Dans la majorité des Pépinières, un comité de gestion, composé d’habitants et de représentants de la communauté locale, se constitue pour acter des décisions relatives à l’accès, l’animation et  l’entretien du site. D’autres solutions ont été pensées, comme c’est le cas en Tunisie et au Kenya où les opérateurs pépiniéristes procèdent par appels à initiatives. Après un travail d’engagement communautaire, de sensibilisation et de communication autour de la pépinière urbaine, l’opérateur pépiniériste lance un appel à projet dédié aux ONG locales. Un projet de conception ou d’animation d’espace public est alors sélectionné et c’est bien cette équipe, appuyée par des architectes et designers de l’équipe pépiniériste, qui va concevoir, construire puis gérer l’équipement.”

Dakar © Studio Baïnem

Dakar © Studio Baïnem

Votre poste entraîne nécessairement des temps de travail de terrain. Quelle pépinière ou expérience d’immersion sur site vous a le plus marqué ?

“C’est autant le dispositif en lui-même que les thématiques abordées sur certains sites qui m’intéressent personnellement. La pépinière de Ouagadougou, par exemple, a fait l’objet d’un véritable engagement communautaire, notamment envers certaines minorités. L’investissement des associations locales a permis d’équiper des équipes de basket-fauteuil et de basket féminines. De même en Tunisie, les ONG ont, par exemple, conçu des équipements à l’instar de vestiaires non mixtes, pour que les femmes puissent plus aisément pratiquer les terrains sportifs.

Dans la région de Dakar, les associations comme les habitants ont également œuvré massivement pour le déploiement des Pépinières urbaines.
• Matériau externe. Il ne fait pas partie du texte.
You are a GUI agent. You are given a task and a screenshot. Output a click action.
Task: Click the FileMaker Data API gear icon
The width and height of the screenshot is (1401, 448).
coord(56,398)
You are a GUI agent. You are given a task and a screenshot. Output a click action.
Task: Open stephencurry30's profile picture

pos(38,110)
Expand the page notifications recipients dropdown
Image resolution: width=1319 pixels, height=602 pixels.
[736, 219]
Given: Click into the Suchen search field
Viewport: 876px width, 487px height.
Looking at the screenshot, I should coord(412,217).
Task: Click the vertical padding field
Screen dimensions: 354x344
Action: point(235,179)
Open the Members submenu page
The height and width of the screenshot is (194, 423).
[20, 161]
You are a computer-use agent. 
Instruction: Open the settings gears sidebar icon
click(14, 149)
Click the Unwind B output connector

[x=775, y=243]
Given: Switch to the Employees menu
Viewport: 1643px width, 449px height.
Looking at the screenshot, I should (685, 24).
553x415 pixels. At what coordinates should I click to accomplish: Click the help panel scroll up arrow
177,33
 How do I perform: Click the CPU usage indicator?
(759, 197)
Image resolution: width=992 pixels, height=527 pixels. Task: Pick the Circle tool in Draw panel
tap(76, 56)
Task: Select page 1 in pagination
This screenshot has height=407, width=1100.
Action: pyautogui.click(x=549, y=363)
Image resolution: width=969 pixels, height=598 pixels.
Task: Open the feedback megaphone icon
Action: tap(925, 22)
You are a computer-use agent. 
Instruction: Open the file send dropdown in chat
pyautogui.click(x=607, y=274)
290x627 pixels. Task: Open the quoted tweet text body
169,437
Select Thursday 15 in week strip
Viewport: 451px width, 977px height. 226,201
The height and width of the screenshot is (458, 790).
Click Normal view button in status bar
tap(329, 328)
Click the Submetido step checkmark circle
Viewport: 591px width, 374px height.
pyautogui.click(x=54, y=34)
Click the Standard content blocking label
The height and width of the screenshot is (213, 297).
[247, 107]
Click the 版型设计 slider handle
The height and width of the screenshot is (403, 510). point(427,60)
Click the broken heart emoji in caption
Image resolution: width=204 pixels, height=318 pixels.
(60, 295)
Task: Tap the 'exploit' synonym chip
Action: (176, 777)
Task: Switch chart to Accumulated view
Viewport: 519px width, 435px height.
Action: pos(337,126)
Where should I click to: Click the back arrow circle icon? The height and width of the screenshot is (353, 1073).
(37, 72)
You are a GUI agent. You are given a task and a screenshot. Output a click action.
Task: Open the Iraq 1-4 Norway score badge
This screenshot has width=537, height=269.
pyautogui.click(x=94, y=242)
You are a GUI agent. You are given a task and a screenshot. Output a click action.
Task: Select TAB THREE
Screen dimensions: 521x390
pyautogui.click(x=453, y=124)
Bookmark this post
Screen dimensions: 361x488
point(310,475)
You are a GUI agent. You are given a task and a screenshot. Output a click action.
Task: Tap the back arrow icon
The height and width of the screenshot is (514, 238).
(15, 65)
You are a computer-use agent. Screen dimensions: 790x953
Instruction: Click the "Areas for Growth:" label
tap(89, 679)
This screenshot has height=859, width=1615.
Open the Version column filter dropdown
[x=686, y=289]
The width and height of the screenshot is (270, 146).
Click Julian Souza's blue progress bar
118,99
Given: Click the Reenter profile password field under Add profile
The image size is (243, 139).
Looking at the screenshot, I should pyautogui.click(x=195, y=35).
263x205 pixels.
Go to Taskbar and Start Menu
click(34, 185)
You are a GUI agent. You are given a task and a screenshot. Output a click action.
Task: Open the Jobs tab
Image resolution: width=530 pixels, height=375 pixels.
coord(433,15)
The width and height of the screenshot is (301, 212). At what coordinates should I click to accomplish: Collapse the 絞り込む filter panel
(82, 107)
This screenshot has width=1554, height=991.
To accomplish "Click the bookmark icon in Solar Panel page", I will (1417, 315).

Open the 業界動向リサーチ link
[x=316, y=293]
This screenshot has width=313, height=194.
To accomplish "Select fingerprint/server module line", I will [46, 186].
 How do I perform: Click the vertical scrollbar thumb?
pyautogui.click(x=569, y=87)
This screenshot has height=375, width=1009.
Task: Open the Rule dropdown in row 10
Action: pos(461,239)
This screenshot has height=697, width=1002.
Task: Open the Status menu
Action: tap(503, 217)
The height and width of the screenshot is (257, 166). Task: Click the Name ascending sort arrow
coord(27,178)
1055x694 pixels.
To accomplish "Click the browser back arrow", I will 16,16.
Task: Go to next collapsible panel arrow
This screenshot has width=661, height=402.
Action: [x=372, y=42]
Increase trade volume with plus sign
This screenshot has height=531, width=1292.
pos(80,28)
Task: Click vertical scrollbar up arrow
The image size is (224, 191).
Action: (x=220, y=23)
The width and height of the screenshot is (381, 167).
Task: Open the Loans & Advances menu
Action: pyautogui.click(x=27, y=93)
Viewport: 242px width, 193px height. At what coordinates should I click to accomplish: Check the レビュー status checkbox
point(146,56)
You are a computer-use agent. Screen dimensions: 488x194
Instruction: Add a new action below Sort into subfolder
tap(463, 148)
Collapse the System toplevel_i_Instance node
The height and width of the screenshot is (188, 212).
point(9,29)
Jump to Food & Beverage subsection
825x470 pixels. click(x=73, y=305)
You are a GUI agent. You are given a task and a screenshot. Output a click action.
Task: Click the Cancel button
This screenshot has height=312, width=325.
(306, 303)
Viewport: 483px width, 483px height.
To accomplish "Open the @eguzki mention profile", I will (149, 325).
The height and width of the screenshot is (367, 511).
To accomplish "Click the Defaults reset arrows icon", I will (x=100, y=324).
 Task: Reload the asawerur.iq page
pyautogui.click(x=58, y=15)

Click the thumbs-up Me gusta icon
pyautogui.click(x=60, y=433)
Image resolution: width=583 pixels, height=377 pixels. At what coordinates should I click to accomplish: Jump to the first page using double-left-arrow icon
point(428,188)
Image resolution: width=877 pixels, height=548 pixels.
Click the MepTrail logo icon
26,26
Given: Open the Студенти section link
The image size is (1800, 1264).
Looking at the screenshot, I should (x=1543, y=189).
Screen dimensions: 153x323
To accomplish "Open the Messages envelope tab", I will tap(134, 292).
Sur le passage à niveau de Rufisque, des permanences architecturales ont été organisées en phase diagnostic, invitant des habitants à penser les aménagements, et les artisans locaux à construire eux-mêmes des espaces verts et des espaces dédiés aux gargotières.

Sur le site de Pikine, toutes les étapes du projet ont porté des initiatives ingénieuses. Pendant la phase de diagnostic, un Penc (mot wolof désignant l’endroit où se prend la décision et la prise de décision elle-même) Mobile, proposé par un pépiniériste-designer, traversait le quartier pour recueillir la parole des usagers. Plusieurs outils ont été déployés : une radio citoyenne, un court-métrage participatif, des moments informels et conviviaux autour d’un thé… La phase de co-conception a, quant à elle, mobilisé un groupe d’enfants avec des outils et méthodes d’animation adaptés. Provenant d’une méthodologie ONU-Habitat, un atelier de co-conception à l’aide du jeu vidéo Minecraft s’était même déroulé. Enfin, la phase de co-construction, pilotée par UrbaSEN, a donné lieu à la création de chantiers-écoles pour former les habitants, à la transformation de déchets en ressources pour construire, à base de matériaux modulables, des terrains de basket… Une effervescence d’actions collaboratives, créatives et engagées en faveur des premiers concernés par les projets de l’AFD : les usagers.”